DOUGLAS PERCY BLISS (1900-84) was a painter, engraver, art critic and writer with long Derbyshire connections. Although celebrated - indeed rather revered - in the inner circles of art history, his name is not universally recognised in Derbyshire, but deserves to be.

Douglas Bliss was born in Karachi, India, on 28 January 1900. His father Joseph Bliss, an entrepreneur, had business interests there. Douglas was brought up and educated in Edinburgh and graduated from Edinburgh University in 1922. From 1922-25 he studied painting at The Royal College of Art in London, and his talent later flourished.

In 1928 he married fellow artist Phyliss Dodd (1899-1995). In 1940 his home in Blackheath, London, was severely damaged in a German bombing raid, which precipitated his 'evacuation' to Derbyshire. The Bliss family lived first at Shottle and in 1943 moved to 'Woodside Cottage' in Windley, which remained home base for over 40 years until Bliss's death in 1984.

He recorded many Derbyshire scenes on canvas, depicting the countryside as it was forty, fifty and sixty years ago - indeed as we will never see it again. Pictures such as 'The Village Shop, Turnditch' (1965), 'Hillside Farm, Hazelwood' (1956), and 'Sheaves at Ireton Wood' (1945) are all redolent of an increasingly bygone rural age.
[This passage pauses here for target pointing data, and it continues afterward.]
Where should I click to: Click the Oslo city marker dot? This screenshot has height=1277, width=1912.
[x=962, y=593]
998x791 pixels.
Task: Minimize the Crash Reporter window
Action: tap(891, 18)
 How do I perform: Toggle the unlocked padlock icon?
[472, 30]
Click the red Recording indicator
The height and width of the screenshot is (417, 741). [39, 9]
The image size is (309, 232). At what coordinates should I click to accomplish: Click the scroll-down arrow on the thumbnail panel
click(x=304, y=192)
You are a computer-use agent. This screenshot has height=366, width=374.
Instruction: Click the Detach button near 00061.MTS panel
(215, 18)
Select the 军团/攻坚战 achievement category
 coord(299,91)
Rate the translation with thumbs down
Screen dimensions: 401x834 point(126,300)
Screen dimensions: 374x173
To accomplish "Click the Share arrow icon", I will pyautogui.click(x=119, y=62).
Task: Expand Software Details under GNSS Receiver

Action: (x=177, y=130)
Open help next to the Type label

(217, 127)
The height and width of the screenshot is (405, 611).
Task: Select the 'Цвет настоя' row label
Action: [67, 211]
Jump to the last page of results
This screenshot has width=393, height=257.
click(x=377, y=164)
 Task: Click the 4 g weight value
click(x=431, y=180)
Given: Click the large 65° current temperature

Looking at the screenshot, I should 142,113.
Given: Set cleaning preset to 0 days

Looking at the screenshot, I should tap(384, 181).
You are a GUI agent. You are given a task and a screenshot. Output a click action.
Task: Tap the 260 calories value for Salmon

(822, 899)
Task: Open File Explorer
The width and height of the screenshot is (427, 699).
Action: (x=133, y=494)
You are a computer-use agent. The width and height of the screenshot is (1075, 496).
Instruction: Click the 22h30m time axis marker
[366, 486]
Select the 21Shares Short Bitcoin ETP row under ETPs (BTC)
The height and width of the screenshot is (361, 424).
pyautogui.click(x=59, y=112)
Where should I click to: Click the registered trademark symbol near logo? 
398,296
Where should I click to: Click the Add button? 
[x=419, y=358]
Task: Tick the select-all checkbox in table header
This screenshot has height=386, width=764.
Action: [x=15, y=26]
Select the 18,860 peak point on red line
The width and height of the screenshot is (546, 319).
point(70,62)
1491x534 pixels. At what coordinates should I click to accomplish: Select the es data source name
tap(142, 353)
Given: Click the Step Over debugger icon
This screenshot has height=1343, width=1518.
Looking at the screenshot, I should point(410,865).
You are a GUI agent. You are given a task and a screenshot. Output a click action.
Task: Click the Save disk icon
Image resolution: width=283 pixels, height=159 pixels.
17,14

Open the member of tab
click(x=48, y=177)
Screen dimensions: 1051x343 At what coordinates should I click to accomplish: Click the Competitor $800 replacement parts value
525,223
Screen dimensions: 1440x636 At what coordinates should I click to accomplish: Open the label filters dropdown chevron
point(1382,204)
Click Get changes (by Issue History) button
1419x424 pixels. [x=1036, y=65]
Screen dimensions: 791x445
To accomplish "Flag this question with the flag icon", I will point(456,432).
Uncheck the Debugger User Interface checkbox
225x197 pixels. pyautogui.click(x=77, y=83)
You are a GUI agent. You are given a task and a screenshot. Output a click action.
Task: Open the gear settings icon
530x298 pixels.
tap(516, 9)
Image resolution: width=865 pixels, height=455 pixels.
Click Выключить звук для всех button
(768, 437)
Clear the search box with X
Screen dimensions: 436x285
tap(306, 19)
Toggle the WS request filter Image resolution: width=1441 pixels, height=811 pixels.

Nor did he confine himself to the countryside - works like 'A Derby Back Garden' (1933) recorded the urban scene before the planners and demolition men moved in.

In retirement he became a governor of Derby School of Art. Douglas Percy Bliss died on 11 March 1984, aged 84, a renowned artist of yesterday who Derbyshire can today be proud to call one of its own.